Ayode is clearly a lover of film and his excitable style is all over SUBMARINE as it often feels more like a homage to cinema in general than a fully realised film in and of itself. Countless little stylistic affectations are strewn throughout the film that less define a singular aesthetic and more point out that Ayode is just excited to be playing with these cinematic tools. Essentially Ayode filters his film though a classic first-love, coming of age formula and then throws in moments of Scorsese, Truffaut, Kubrick, Lindsay Anderson, P.T Anderson... basically all the Anderson named directors.
I don't mean to be snarky so I should note that I really enjoyed quite a bit of SUBMARINE. Ayode has a great comic sensibility and much of the humour is fantastic. From the film's little meta jokes (“we couldn't afford a crane so we settled for a zoom”) to Noah Taylor's truly inspired take on fatherhood (his man-to-man talk with his son was truly hilarious), there is much to love in SUBMARINE. The film has an infectious energy that is decidedly contagious and I can see right now many viewers will fall in love.

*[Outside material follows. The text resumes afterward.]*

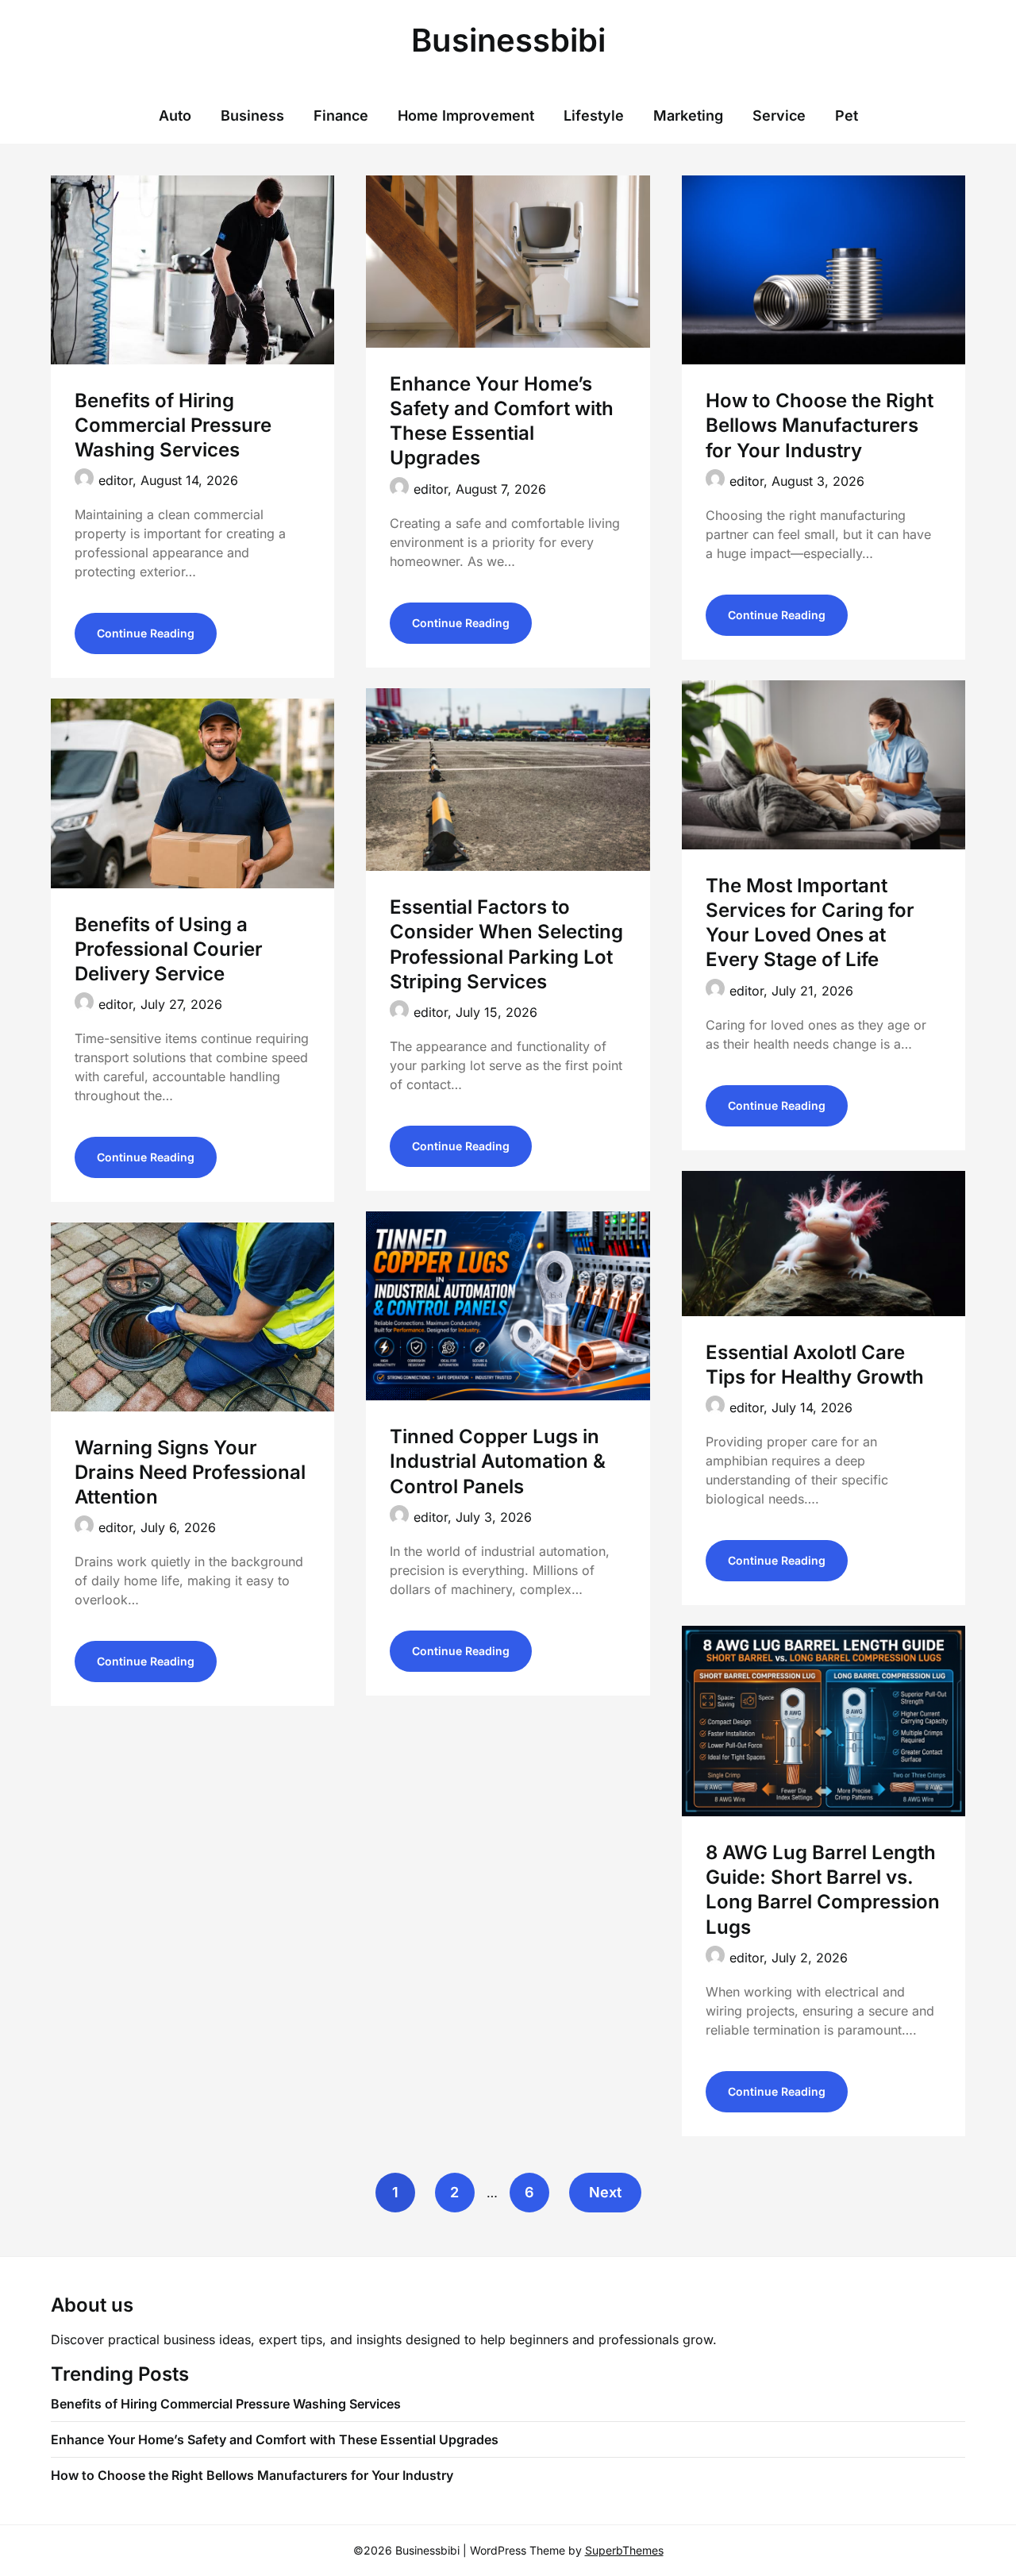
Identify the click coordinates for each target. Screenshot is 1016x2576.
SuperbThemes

I liked, I enjoyed, but I personally didn't love.
SUBMARINE isn't tonally coherent enough in the end. Ayode jumps around using so many different stylistic devices and forms of humour it makes one think of a saying that involves a kitchen sink. French New Wave one moment and broad British caricature comedy the next. It's fun but slightly jarring. Ayode is most definitely a talented filmmaker and I will eagerly anticipate his future work as SUBMARINE suffers from first time filmmaker syndrome just a little too much for my taste. It's a fun, small, coming of age film that signals the start of an exciting directorial career.